*** Opening of Records provided ***
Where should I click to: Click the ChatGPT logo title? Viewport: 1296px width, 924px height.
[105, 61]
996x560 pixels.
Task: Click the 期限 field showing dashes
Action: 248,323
*** Close of Records provided ***
Nothing in the listing should be left out; repeat it exactly.

Where should I click to: Click the ChatGPT logo title? Viewport: 1296px width, 924px height.
[105, 61]
996x560 pixels.
Task: Click the 期限 field showing dashes
Action: 248,323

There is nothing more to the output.